But the fact that really lies at the very core of this revolution is that billions of people are now connected together by devices like cell phones, which possess immense processing power and storage capacity. And that is what has made the Big Data boom possible beyond the CERN data center’s (which through its Large Hadron Collider experiments, collects roughly 30 pentabytes of data per year) wildest dreams.
In 2015, Facebook users sent an average 31.25 million messages and viewed 2.77 million videos per minute. And within five years there will be over 50 billion connected smart devices in the world, all developed to collect, analyze and share data. Digital information simply doubles every 18–24 months. On a yearly basis, the volume of information is growing at rates that regularly demand more and more sophisticated tools to analyze and structure it.
That is where approaches like deep learning come into play. The premise of deep learning is to uncover rich, hierarchical models that represent probability distributions over the kinds of data encountered in artificial intelligence applications, such as symbols in natural language corpora. Organizations like Findo are taking part in research that will help create models capable of understanding and then generating text data. This “real understanding” is but one step toward the goal of creating artificial “human” cognition, and the overarching goals of Artificial Intelligence research.

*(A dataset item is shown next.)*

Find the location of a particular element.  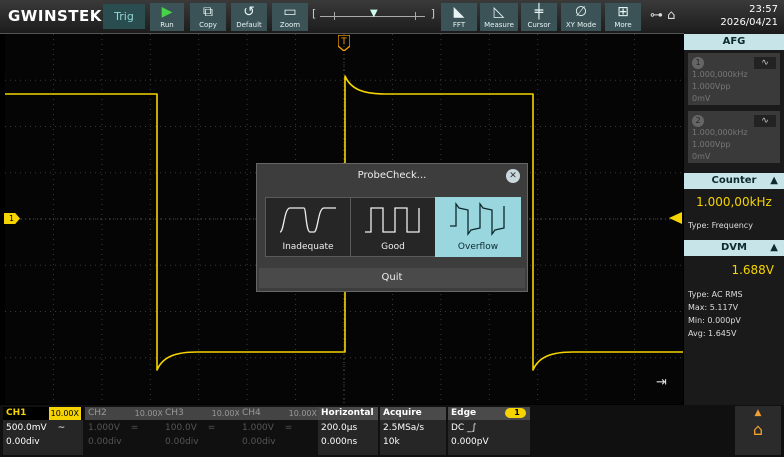

trigger-position-marker: T is located at coordinates (344, 43).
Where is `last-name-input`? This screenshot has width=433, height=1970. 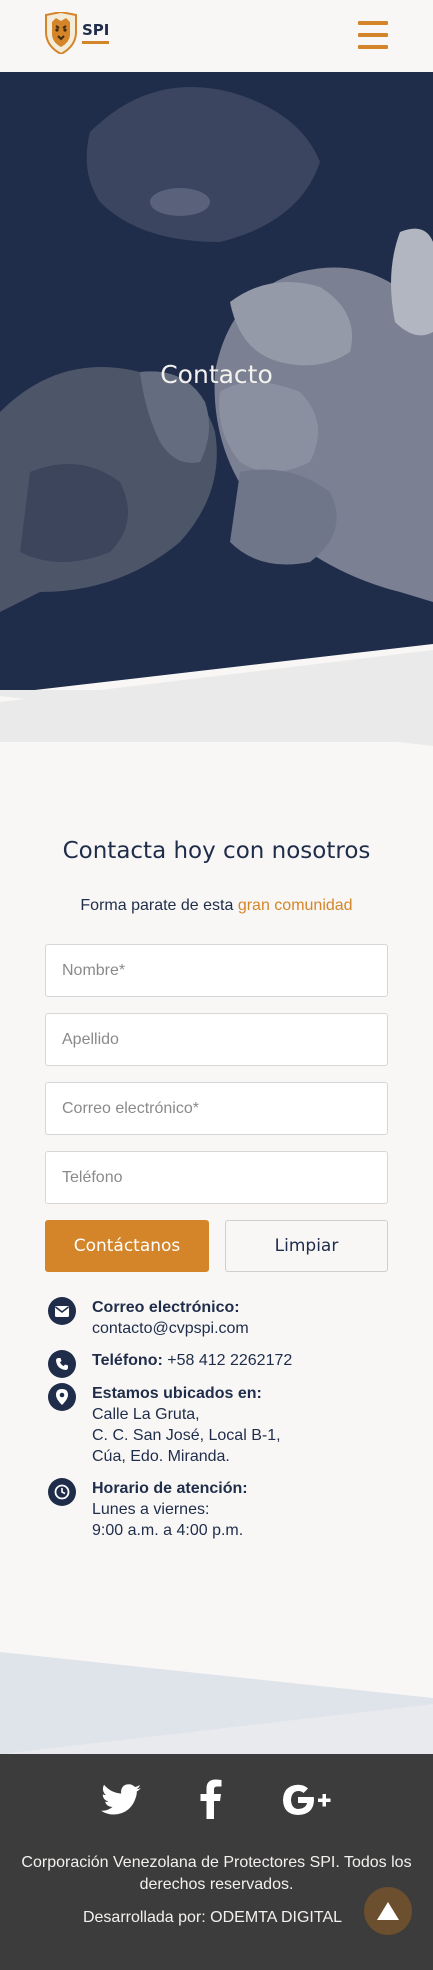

With regard to this, Findo is working on Natural Language Processing in personal clouds of files, emails, notes and contacts. It is also working on a product field of personal assistants and bots. Most of these are rule-based but their existence indicates a strong demand for such solutions. Findo is therefore working to solve the problem of creating the smart personal assistant that helps individual customers search their personal clouds. It focuses on analyzing text data: email, files, and notes distributed across devices, cloud storages, tags, and folders.
The creation of such an assistant isn’t a roadblock as much as is the development of an unsupervised learning network that can be trained in different languages. This can be got around by studying the patterns of the ideal search example, where it is found that information should be found not by exact keywords, but by description. This is referred to as “smart search”. Findo is also working on a system that can understand patterns in personal data and organize it in folders. The idea is to let users experience a “smart search” or “knowledge discovering” experience.
Deep statistical models that contain many layers of latent variables and millions of parameters can be learned efficiently. They can show the learned high-level feature representations and links or hidden links between data. They especially allow data links to be generated dynamically when the data changes quickly: when you meet a new person, are hired in a new company or start a new project. Strict rules will not control it.